*Task list:*
[a] In the book review, what position does Mr. Starr hold?
[b] Translate this sentence from the book review into Spanish: "To a very great extent, William Starr has kept his vow, for the result is a very good story."
[c] Carry on the review of William Starr's book from its last sentence.

*Given passage:*
• • • • •
Mr. Starr - executive director of the Georgia Center for the Book - believed that “following Johnson and Boswell was too important and too much fun to be left solely in the hands of scholars.”

He writes, “As a longtime newspaper book editor and critic, I came to admire and respect the outstanding historians who could also write. … In nearly thirty-five years as a critic, I thought I had earned a Ph.D. in reading incomprehensibly written histories. So my approach, I vowed, would be closer to that of a good student rather than a teacher, someone constantly curious, always open to the new or unusual, alert to nuance and detail, and someone who loved a good story. It didn’t have to be absolutely true, either. Scotland, after all, is a nation all about myths.”

To a very great extent, William Starr has kept his vow, for the result is a very good story. And, frankly, your faithful reviewer doesn’t care a’tal if it is “absolutely true.” (Nor, were she still with us, would Anna Bruce, my half-Scots paternal grandmother, who could tell a good story herself.)

Of the many things that make this book fascinating reading, the main one is that Mr. Starr tells us not just what he thinks of the places visited by the Dynamic Duo, but also, through well-chosen quotes from their journals, what they thought. For example, in the Hebridean island of Skye, which Mr. Starr says was, according to most observers, “the true goal of their immense journey,” and where both learned gentlemen had a disputatious time with their hosts, our intrepid reporter got on quite well and also found the place startlingly beautiful.
• • • • •
*Stored records:*

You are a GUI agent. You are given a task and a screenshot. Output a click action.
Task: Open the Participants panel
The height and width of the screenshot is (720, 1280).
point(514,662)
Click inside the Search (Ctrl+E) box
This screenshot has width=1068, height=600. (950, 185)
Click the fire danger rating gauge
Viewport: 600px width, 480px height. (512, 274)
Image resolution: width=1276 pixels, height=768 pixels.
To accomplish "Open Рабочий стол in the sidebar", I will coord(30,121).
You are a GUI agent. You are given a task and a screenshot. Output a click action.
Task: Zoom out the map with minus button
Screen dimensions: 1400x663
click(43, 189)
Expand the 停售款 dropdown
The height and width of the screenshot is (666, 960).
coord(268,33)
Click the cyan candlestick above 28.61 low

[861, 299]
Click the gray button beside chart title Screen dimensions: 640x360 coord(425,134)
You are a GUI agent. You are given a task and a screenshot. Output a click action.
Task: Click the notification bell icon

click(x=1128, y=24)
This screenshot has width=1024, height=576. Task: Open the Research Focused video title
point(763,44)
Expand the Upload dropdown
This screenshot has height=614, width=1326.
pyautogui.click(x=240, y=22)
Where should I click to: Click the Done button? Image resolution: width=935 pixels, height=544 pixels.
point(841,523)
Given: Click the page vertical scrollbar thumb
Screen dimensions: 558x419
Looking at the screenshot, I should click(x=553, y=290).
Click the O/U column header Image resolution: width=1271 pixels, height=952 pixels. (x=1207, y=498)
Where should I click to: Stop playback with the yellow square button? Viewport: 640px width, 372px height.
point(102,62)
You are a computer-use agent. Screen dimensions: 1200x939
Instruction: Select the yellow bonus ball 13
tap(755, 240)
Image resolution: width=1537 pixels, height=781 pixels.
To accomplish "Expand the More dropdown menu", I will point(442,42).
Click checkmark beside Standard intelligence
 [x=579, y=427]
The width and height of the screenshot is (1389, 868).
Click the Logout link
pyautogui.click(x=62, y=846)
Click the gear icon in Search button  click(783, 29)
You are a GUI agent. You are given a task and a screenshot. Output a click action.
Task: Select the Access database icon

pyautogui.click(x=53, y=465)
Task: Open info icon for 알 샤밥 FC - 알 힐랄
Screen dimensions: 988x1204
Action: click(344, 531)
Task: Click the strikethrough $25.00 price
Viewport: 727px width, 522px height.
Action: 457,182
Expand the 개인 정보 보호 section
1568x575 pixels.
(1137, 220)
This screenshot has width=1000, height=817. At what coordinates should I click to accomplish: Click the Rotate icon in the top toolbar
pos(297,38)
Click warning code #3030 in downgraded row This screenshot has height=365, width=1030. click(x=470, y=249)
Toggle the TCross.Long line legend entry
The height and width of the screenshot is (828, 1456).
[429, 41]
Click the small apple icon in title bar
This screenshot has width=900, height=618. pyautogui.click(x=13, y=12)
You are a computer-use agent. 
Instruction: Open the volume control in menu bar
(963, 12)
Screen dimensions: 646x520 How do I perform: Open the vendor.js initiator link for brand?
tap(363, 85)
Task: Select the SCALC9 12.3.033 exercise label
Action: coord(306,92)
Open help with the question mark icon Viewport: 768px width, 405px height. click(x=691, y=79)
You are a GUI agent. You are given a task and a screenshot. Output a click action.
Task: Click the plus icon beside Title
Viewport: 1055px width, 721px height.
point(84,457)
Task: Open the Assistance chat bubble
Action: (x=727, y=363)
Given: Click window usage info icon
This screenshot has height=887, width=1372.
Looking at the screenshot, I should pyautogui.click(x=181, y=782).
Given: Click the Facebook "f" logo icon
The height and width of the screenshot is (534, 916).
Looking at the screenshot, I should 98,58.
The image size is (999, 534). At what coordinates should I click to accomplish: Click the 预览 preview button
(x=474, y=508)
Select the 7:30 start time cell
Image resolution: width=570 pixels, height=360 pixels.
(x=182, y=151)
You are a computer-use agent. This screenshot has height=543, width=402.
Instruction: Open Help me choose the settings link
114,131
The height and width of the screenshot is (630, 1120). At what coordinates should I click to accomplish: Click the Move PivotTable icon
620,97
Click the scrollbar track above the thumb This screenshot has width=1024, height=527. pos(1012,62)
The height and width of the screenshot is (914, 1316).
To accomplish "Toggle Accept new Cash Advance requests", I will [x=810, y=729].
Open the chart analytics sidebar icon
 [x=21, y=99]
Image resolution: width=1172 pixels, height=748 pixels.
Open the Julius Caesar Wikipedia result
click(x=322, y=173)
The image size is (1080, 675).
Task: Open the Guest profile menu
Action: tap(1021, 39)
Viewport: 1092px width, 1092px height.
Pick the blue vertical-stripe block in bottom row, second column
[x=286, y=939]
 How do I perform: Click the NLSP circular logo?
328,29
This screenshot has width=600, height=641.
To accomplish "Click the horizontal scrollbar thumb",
• • • • •
*Answers for each item:*
[a] He is executive director of the Georgia Center for the Book.

[b] En gran medida, William Starr ha cumplido su promesa, pues el resultado es una muy buena historia.

[c]
Another highlight is that in the villages he visits, Mr. Starr cannot help but remark on the presence or absence of two of his favorite things: a bookstore and a place where they sell spirits (by which I do not mean smelling salts). But then whiskey is in the title.

The late-18th-century journey of Johnson and Boswell began and ended in Edinburgh. They went east, up through Dundee, St. Andrew and Aberdeen, before turning northwest. After the Island of Skye, they visited the Inner Hebrides and then coasted home through Glasgow and Auchinleck, the home of James Boswell’s father. Mr. Starr did the trip in reverse (mainly because he wanted to finish the three-month, 3,000- mile journey in the spring) but he added a foray into the Outer Hebrides and Orkney, which meant he would pass through some terribly wild and startlingly beautiful country. His accounts of wherever he stopped are all worth reading, and on occasion the quality of his prose approaches - if this is not heretical to say - that of the two masters of the English language whose journey he is replicating.

“This part of Mull,” he writes of the island on the West coast of Scotland, “defied Johnson’s desolate observations. The large tracts of moorlands nestled near the island’s highest peak, Ben More (3,169 feet), appeared in a mix of gentle colors in the subdued sunlight, and the isolation of the island became a value not a threat. There were few farms visible, only a handful of vehicles in either direction and no one in sight. The feeling was one of suddenly finding yourself transplanted to another world where you are alone and the first to see the landscape surrounding you. It was dazzling, breath-taking, heart-stopping.”

Here’s an example of Mr. Starr’s ubiquitous sense of humor: “The Scots used their drink for medicinal purposes as well. A glass of whiskey laced with linseed oil was supposed to cure a variety of ills (but probably not the taste of linseed oil). And brandy was recommended as the favorite treatment for scarlet fever. And here’s the good part: if the patient was an infant, it was urged that ‘the nurse should drink it for the child.’ Good news for nanny dear.”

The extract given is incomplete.